Residential High Performance Design

What is the right prescription for southern high performance residential architectural design and building?

In our evolving practice we now recommend a prescription of high-performance solutions on every project.  From a humble renovation to custom new home built to Passive House criteria we consider features in a following order of priority according to our client’s budget.

Tighten It Up

The first  priority is to seal the house to provide 1 air change per hour or less minimum.  We use  zip wall or OSB sheathing with Siga Wigluv air sealing tape to create the air barrier.  You can also think about how to sequence construction to make sealing easier. Once a lake house built to Passive Criteria on Lake Martin, AL we constructed the heated box without overhangs to allow complete house sealing.  Then we added on overhangs supported by brackets to achieve a .49 air tightness result of a blower door test before insulation.

Don’t Forget the Blanket

Provide continuous insulation at the floor, walls and roof.  If  possible add another layer of continuous insulation outside the framing as well.   Even a ½ layer of insulation will limit thermal bridging through the wood studs to the exterior.  Using produces like R-Zip allows for the sheathing, insulation and vapor barrier to install in one application.

Provide Fresh Air

Since  house is now tight you need bring in outside air to ensure good air quality.  In the south we recommend providing fresh air through a whole house ventilating dehumidifier  instead of an ERV.  We install the whole house dehumidifier tied into the duct work of the mechanical system.  The dehumidifier operates when the AC is off to keep humidity at your set point between 40% and 50%.  The AC system is just needed to change temperature.  Clients can typically raise their temperature set point 4 to 5 degrees and are still comfortable.  It is an awesome experience to walk into a 40% RH house in the middle of summer!

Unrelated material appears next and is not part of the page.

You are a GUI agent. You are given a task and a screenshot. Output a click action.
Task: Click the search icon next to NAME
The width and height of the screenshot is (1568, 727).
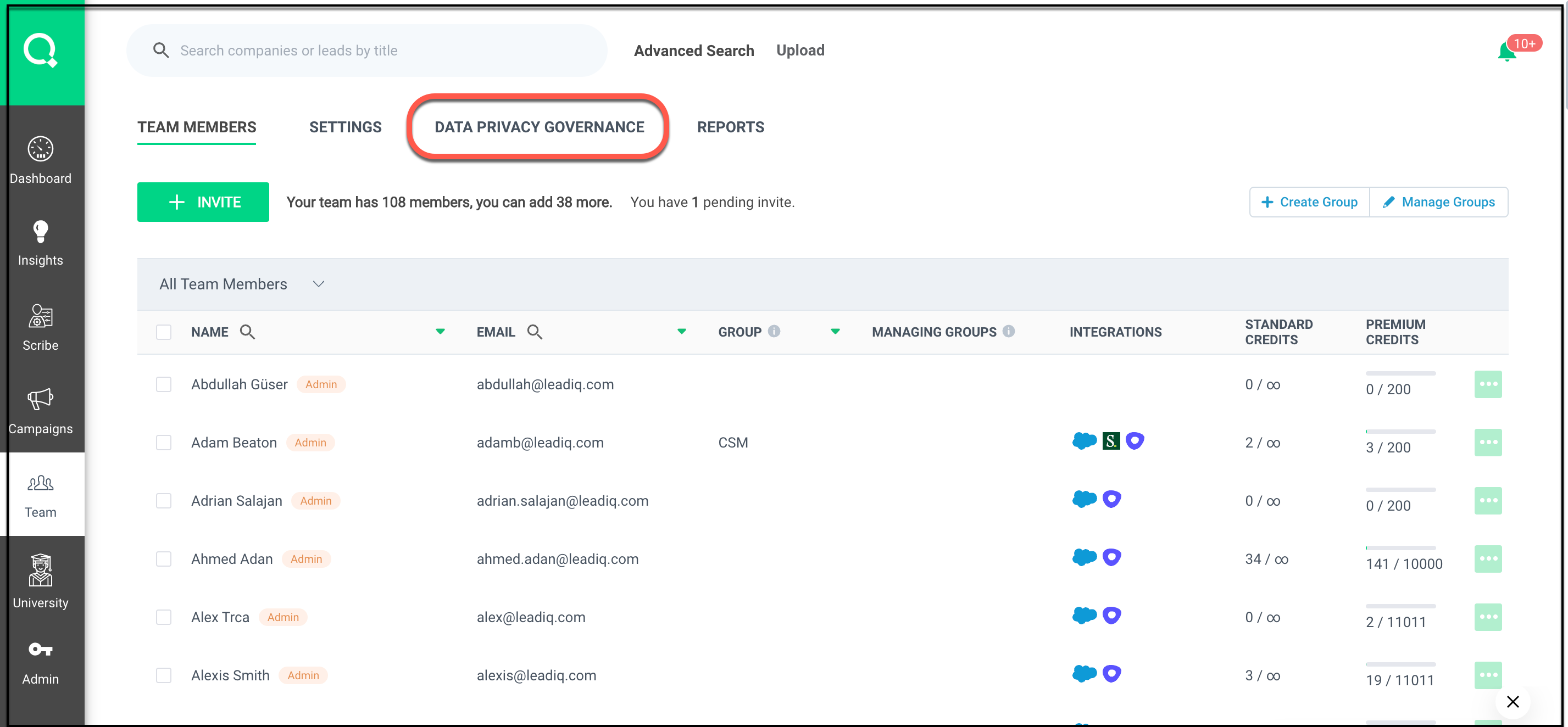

Remember if you extract air, to provide air

In a tight house you need to keep positive pressure  by providing make up air for hoods, bath vents, and fireplaces.

Use Good Windows

Good windows are important for a high-performance house. Use windows with a thermal break and U-Value of .25 or less, unless you want European tilt turn window that typically have a better U-Value of under .15.  We  like Galhoufer for low U-value and either Marvin Integrity or a combination of Andersen E series with A series  since the colors coordinate across the lines for different project conditions.

Design Your HVAC System

We want our systems energy modeled with the conditions of the house . Perform a blower door test after the house is dried in to provide to the mechanical system designer measured results they need to confidently specify the capacity of the mechanical system for actual loads and not over capacity loads.

Be Open to Heat and AC System Choices

Once humidity is controlled as a separate system, the Air Conditioning choices become  simpler.  Do you need an expensive system to run slow to remove humidity when the humidity is already gone?   Are less costly two speed units possible?  Are point source heat pumps possible if you duct your ventilation system?

Be ready for solar panels

For newer high-performance homes, stub up conduit to allow for the easy addition of photovoltaic solar panels (PV) later if the budget will not allow now.

Install solar 

After you have made your home sip energy instead of gulping it it is time to invest in solar PV arrays, battery back up systems and  EV car charging. Think about where you can locate  arrays to maximize the remaining Income tax credits.  Can you locate the arrays on a porch so the cost of the panels and the structure to hold up the panels  are eligible for the tax credit?